Todo se volvió gasto y ganancia. Poco tiene que ver la pasión del hincha con esta realidad. Pero, sin embargo, ahí estamos. Porque por más que el negocio sea tan grande que no se pueda frenar, los hinchas siempre vamos a estar con nuestros intereses, a veces encontrados con la recaudación y, otras veces, en caminos opuestos. El juego no dejará de ser una excusa para que cientos de chicos en situaciones vulnerables puedan patear una pelota y soñar con una realidad distinta a la que los rodea. Lo que no es justo es que seamos engañados, que encendamos los televisores y nos ataquemos unos a otros por los colores cuando en realidad la máquina que produce la industria del fútbol nos olvidó a todos hace rato. Tampoco puede pasar desapercibido que la voracidad ha llegado tan lejos que nos entregue noticias como que esta semana un magnate confirmó que pagará unos 365 millones de dólares con fondos árabes para comprar al histórico equipo inglés Newcastle o que el Manchester City fuera sancionado por gastar más dinero del que ingresó al club durante una misma temporada, violando el Fair Play Financiero.

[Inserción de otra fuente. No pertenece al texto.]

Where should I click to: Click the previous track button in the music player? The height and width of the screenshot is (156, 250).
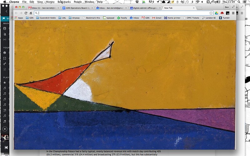(6, 147)
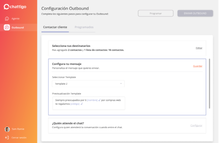The width and height of the screenshot is (219, 143).
Task: Click the Sam Ramie avatar picture
Action: (x=7, y=129)
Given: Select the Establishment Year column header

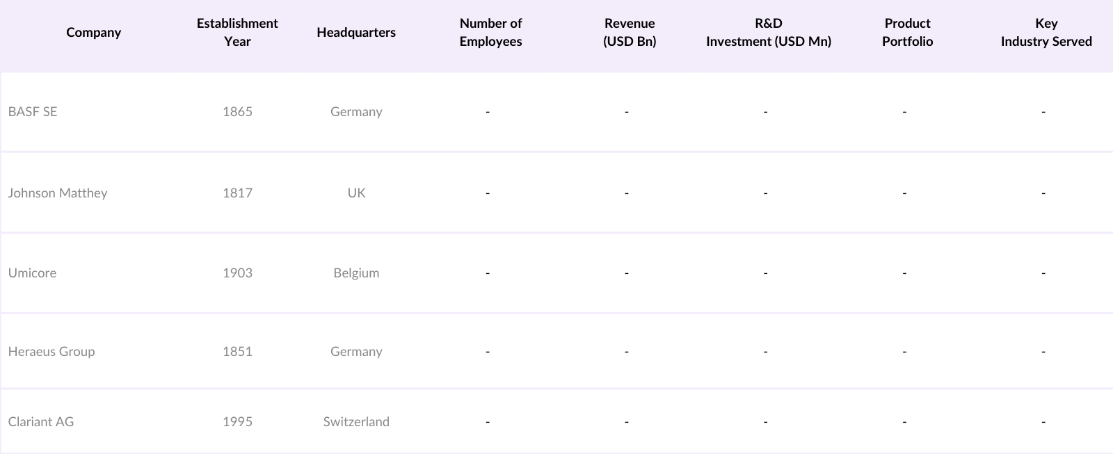Looking at the screenshot, I should 237,33.
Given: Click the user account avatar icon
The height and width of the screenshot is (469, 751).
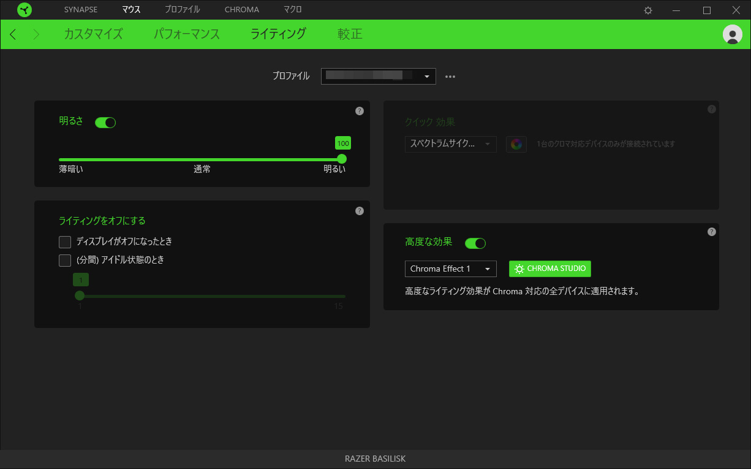Looking at the screenshot, I should [x=733, y=34].
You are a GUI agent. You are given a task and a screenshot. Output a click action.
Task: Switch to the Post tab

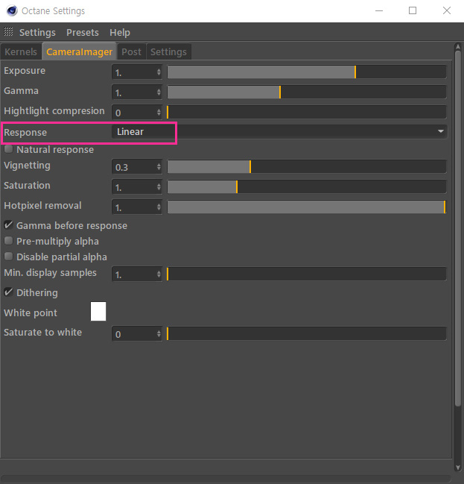tap(131, 51)
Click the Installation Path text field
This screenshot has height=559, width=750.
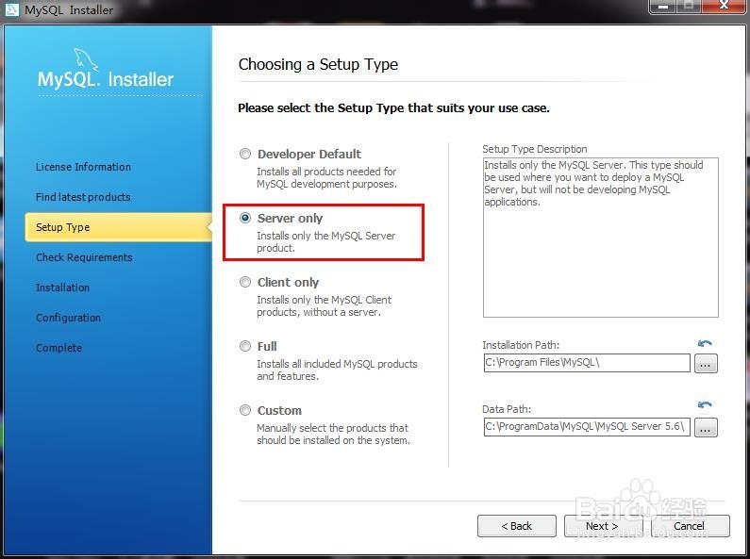coord(587,363)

Diego Maradona inmortalizó la recordada frase “La pelota no se mancha”, separando al juego de sus errores personales. Lo que nunca se analiza en ese mensaje es de qué pelota estamos hablando. No es la misma pelota la que lleva a sus pies Messi que aquella que transporta una joven promesa de la segunda categoría de la Argentina. No es lo mismo un club con hinchas que celebran una pasión que una empresa que debe generar más y más ingresos para solventar las compras millonarias que realiza con el afán de tener los mejores jugadores del mercado. Quizá no sea el caso de todos y quizá no siempre pensaré igual, pero hoy no tengo tantos deseos de mirar el nuevo fútbol que nos propone la llegada del coronavirus. Por estas latitudes el fútbol sigue pausado y clubes como Argentinos, Vélez, Racing, All Boys, Ferro y Comunicaciones con el lema «Frente al coronavirus, somos una sola hinchada» son sedes de un locro popular barrial por la conmemoración del 25 de mayo.
Los hinchas son tan necesarios como la pelota. Y los millones de dólares son necesarios hasta un cierto límite porque cualquier hincha del fútbol sabe que entre un poderoso y un equipo modesto siempre el neutro irá por el segundo, sin importar los millones que existan en el medio. Ese es el legado que nos deja este hermoso deporte: la revelación del que siempre mira de atrás contra la supremacía del que lo tiene todo. Por eso el fútbol es parte de la historia social de nuestro país, de muchos países y por eso también es un negocio que algunos empresarios empezaron a jugar hace unas cuántas décadas. Por todas estas razones es que amo y extraño de cada partido el silbato del pitido inicial y del segundo final. En ambos momentos no hay lugar para interferencia alguna. Son 22 tipos y las millones de almas alrededor del mundo mirando con pasión dónde concluye una jugada. El resto, juega otro juego.